Искусство выполняет свое предназначение не тогда, когда служит каким-то внешним целям, а когда дает собственную интерпретацию идеям. Хотя его содержание всегда почерпнуто из общественной жизни и всегда в нее возвращается, его значение можно распознать только в рамках такой системы координат, которая включала бы в себя взаимодействие социального и символического процессов. Как знак, сформированный внутри общества, искусство всегда имеет историческое сознание; однако это сознание проявляется не буквально, а через работу с материальным содержанием искусства. Историческое сознание современного искусства следует понимать как совокупность тех сложных и многообразных символических путей, где материал искусства и место искусства находятся в процессе символического обмена.

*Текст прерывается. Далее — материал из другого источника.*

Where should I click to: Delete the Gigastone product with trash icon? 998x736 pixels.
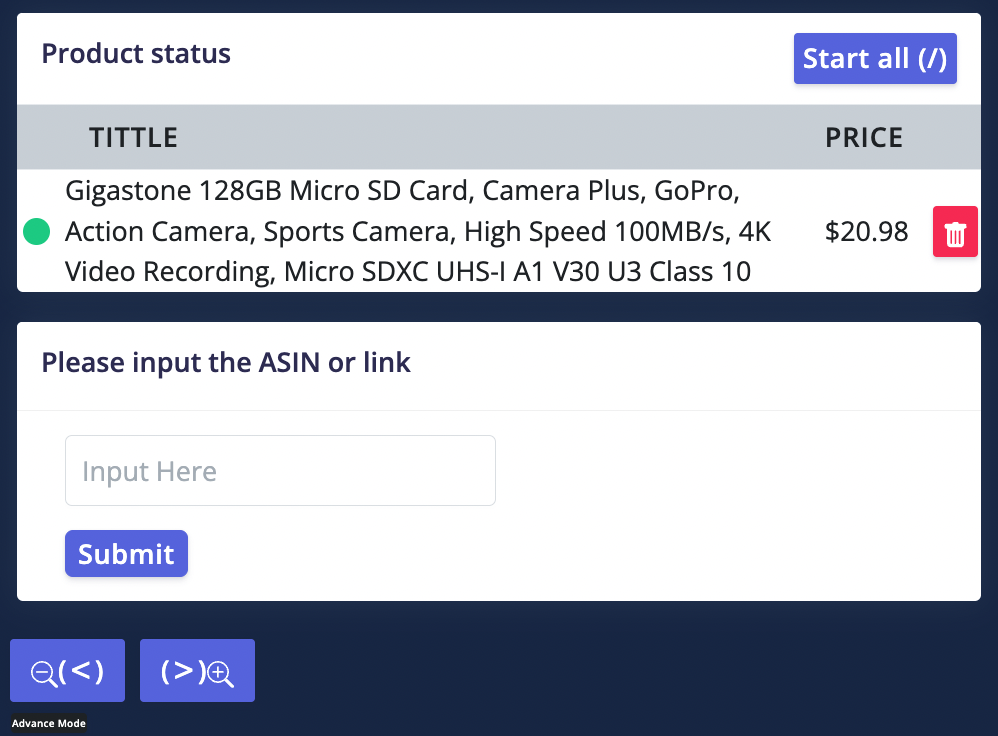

Недавняя полемика о понятии повседневности лишь отчасти уловила то влияние, которое пространственная динамика оказывает на политику искусства. Теоретики культуры были склонны использовать ограниченные семиотические модели, которые сопоставляют процесс апроприации внеэстетических культурных символов дискурсом искусства с эволюцией языка. В этой книге я исследую примеры мирового искусства, которое вовлекает повседневное и представляет место такими способы, который с трудом поддаются категоризации. Это эссе даст оценку различным художественным и кураторским практикам в Великобритании и Австралии в свете более широкого обсуждения понятия повседневности. Цель этого обсуждения – не в том, чтобы утвердить концепцию повседневности в качестве господствующего тропа, но, скорее, оспорить поверхностное мнение, будто искусство, которое обращается к повседневности, может пренебречь собственной социальной и интеллектуальной историей. Создавать искусство, которое затрагивает проблематику здесь и сейчас не есть форма эскапизма, но форма критической практики, имеющая свой сложный теоретический и политический контекст.